Rewrite the lines between the one holding "has height=945, width=1658." and the one holding "pos(233,74)", inclusive, changing "computer-use agent" to "desktop agent" and leaving everything else as it is.

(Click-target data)
--- Start ---
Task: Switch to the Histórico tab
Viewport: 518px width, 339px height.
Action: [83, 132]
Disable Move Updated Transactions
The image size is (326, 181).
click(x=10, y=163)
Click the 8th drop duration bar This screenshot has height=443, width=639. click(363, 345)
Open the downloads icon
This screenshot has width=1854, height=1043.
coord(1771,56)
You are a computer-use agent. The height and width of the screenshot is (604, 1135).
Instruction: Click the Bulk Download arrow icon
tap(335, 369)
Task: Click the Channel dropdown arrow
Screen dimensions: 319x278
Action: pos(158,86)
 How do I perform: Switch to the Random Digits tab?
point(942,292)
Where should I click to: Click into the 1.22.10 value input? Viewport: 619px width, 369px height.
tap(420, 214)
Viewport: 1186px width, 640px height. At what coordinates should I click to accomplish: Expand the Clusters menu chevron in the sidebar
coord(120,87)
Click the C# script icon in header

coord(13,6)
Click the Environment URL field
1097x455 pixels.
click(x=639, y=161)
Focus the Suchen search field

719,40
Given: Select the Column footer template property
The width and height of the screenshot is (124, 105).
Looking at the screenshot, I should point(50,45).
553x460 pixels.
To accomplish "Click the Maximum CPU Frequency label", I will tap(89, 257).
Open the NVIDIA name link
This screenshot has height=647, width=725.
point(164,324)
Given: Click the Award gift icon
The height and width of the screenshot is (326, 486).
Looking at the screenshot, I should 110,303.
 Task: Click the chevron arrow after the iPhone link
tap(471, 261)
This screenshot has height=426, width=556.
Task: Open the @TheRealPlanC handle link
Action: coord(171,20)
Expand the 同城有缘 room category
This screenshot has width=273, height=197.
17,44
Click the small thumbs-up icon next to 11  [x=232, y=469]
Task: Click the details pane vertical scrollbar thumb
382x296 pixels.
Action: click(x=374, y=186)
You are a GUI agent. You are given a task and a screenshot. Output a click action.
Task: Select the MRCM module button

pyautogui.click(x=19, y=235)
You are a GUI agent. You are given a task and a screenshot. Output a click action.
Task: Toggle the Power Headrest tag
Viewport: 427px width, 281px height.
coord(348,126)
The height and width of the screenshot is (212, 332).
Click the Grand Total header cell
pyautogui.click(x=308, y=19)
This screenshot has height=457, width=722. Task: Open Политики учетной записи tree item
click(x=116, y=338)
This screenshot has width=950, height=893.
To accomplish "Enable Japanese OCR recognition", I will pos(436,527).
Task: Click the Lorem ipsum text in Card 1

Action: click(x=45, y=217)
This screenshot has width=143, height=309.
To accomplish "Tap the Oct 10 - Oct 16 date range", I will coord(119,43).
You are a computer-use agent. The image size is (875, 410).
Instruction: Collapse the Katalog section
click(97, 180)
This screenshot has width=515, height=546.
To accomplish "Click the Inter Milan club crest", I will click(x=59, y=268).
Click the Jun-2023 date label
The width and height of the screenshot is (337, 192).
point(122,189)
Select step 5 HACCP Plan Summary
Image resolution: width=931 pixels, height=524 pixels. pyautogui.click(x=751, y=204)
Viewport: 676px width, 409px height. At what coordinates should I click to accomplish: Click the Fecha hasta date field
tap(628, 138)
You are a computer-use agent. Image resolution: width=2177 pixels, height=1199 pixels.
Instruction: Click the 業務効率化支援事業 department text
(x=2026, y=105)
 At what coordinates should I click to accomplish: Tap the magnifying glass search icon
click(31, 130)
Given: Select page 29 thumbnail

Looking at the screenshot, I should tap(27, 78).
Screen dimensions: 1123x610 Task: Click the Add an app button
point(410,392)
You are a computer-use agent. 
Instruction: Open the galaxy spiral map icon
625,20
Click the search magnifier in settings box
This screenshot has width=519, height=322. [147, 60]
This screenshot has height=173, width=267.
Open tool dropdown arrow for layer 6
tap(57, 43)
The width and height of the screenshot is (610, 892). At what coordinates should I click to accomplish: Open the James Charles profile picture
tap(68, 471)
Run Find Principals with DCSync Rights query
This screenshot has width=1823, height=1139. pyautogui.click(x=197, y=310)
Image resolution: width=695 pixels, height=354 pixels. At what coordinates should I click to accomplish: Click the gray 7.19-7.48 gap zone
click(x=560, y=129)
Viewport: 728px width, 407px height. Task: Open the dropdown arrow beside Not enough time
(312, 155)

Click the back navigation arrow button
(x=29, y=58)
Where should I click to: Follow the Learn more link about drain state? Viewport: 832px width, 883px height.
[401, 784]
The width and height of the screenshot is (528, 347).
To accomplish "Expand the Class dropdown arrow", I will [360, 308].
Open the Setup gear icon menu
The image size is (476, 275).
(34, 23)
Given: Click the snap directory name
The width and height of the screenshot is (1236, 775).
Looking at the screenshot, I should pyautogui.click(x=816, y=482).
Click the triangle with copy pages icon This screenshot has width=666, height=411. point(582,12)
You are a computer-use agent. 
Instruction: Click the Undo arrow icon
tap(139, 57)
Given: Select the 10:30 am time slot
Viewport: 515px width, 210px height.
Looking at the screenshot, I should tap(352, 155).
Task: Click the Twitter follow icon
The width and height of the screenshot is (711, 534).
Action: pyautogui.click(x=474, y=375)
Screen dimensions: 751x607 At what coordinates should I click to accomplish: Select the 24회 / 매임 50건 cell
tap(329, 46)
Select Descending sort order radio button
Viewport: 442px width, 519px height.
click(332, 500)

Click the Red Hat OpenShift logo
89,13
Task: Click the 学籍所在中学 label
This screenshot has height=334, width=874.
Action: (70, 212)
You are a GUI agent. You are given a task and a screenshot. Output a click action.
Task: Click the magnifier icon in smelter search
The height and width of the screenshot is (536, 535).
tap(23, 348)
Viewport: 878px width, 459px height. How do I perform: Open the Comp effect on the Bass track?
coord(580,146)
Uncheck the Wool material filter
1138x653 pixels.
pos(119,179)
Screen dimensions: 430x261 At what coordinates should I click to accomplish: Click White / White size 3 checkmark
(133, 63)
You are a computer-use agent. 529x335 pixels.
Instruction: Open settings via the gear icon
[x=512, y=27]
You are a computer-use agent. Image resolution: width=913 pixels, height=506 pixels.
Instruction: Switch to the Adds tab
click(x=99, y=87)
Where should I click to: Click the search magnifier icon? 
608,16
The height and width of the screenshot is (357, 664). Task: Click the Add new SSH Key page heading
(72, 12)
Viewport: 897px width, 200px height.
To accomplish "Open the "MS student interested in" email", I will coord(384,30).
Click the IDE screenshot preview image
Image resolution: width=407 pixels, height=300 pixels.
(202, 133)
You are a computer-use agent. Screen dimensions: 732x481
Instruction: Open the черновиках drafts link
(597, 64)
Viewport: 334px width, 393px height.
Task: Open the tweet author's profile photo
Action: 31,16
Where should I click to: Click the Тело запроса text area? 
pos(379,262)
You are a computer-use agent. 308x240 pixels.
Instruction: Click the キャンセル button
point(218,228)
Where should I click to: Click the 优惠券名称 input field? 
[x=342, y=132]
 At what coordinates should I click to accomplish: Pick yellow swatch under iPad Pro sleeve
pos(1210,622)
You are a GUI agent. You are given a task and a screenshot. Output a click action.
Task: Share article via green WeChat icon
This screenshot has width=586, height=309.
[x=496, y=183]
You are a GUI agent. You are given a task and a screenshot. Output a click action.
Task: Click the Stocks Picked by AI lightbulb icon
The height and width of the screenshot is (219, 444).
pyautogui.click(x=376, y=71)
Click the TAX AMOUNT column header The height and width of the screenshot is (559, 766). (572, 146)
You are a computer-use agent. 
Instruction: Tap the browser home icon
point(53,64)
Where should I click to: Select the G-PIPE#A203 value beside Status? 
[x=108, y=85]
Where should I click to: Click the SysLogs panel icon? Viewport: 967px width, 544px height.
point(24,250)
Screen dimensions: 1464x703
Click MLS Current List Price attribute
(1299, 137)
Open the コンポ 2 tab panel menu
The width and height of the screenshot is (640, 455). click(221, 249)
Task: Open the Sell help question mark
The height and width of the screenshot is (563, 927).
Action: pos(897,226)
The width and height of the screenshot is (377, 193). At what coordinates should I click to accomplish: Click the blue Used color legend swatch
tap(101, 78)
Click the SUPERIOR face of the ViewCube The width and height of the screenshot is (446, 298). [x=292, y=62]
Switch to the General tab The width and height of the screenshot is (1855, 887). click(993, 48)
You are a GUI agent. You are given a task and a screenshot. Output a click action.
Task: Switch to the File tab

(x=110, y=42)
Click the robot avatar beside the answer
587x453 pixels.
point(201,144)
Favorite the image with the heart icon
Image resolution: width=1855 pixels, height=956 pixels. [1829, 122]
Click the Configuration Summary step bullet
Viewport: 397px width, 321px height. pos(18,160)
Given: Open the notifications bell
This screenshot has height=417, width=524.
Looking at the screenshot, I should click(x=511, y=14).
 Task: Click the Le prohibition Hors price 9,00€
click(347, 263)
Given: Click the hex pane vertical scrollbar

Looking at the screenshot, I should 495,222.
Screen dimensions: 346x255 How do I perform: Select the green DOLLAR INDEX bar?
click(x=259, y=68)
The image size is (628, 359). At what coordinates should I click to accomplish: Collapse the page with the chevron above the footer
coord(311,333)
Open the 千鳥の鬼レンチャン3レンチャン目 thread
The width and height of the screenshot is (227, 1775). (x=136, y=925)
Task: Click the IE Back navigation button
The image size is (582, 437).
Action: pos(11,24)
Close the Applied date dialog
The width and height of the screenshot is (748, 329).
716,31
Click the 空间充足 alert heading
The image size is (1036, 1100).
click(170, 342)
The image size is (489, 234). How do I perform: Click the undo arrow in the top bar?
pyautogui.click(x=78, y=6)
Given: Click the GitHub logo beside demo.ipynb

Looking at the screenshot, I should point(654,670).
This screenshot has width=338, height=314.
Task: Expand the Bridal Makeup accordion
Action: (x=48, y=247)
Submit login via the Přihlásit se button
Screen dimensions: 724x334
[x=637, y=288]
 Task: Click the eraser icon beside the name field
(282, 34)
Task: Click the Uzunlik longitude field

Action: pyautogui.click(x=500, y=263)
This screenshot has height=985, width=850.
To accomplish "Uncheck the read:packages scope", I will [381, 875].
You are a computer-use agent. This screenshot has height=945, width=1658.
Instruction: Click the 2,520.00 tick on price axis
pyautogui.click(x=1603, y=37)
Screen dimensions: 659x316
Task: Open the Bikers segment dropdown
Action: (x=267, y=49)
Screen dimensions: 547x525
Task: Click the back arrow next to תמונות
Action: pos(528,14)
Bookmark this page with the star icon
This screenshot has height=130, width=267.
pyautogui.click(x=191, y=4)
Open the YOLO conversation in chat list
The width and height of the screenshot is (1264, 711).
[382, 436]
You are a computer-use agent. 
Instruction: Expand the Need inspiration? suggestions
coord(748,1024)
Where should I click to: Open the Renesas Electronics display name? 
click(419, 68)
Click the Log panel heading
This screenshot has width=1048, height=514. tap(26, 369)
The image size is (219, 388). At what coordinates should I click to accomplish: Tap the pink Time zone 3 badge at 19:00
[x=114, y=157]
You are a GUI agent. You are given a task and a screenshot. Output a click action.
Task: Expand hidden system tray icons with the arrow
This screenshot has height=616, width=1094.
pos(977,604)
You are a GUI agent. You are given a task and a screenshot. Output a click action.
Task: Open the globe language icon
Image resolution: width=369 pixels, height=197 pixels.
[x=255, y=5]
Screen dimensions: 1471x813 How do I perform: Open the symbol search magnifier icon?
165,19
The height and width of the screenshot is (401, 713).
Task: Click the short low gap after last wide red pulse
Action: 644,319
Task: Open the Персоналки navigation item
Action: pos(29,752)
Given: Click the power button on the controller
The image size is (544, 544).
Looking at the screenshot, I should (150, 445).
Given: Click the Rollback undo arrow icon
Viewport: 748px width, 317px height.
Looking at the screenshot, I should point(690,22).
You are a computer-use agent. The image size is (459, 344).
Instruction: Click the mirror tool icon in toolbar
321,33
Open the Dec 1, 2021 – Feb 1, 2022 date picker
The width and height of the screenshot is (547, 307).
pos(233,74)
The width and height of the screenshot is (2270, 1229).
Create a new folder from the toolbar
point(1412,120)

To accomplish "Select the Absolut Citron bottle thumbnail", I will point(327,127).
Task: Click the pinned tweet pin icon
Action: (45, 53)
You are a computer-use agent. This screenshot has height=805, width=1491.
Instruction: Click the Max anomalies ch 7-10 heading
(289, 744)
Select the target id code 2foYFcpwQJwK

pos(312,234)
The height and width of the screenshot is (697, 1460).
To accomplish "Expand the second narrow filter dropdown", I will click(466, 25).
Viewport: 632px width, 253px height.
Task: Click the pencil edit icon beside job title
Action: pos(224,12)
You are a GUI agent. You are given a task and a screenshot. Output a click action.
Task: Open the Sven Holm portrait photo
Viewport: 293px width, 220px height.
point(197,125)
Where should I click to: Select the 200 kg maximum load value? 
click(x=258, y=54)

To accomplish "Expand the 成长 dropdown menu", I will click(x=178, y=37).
--- End ---
The answer:
You are a desktop agent. This screenshot has height=945, width=1658.
Instruction: Click the 2,520.00 tick on price axis
pyautogui.click(x=1603, y=37)
Screen dimensions: 659x316
Task: Open the Bikers segment dropdown
Action: (x=267, y=49)
Screen dimensions: 547x525
Task: Click the back arrow next to תמונות
Action: pos(528,14)
Bookmark this page with the star icon
This screenshot has height=130, width=267.
pyautogui.click(x=191, y=4)
Open the YOLO conversation in chat list
The width and height of the screenshot is (1264, 711).
[382, 436]
You are a desktop agent. 
Instruction: Expand the Need inspiration? suggestions
coord(748,1024)
Where should I click to: Open the Renesas Electronics display name? 
click(419, 68)
Click the Log panel heading
This screenshot has width=1048, height=514. tap(26, 369)
The image size is (219, 388). At what coordinates should I click to accomplish: Tap the pink Time zone 3 badge at 19:00
[x=114, y=157]
You are a GUI agent. You are given a task and a screenshot. Output a click action.
Task: Expand hidden system tray icons with the arrow
This screenshot has height=616, width=1094.
pos(977,604)
You are a GUI agent. You are given a task and a screenshot. Output a click action.
Task: Open the globe language icon
Image resolution: width=369 pixels, height=197 pixels.
[x=255, y=5]
Screen dimensions: 1471x813 How do I perform: Open the symbol search magnifier icon?
165,19
The height and width of the screenshot is (401, 713).
Task: Click the short low gap after last wide red pulse
Action: 644,319
Task: Open the Персоналки navigation item
Action: pos(29,752)
Given: Click the power button on the controller
The image size is (544, 544).
Looking at the screenshot, I should (150, 445).
Given: Click the Rollback undo arrow icon
Viewport: 748px width, 317px height.
Looking at the screenshot, I should point(690,22).
You are a desktop agent. The image size is (459, 344).
Instruction: Click the mirror tool icon in toolbar
321,33
Open the Dec 1, 2021 – Feb 1, 2022 date picker
The width and height of the screenshot is (547, 307).
pos(233,74)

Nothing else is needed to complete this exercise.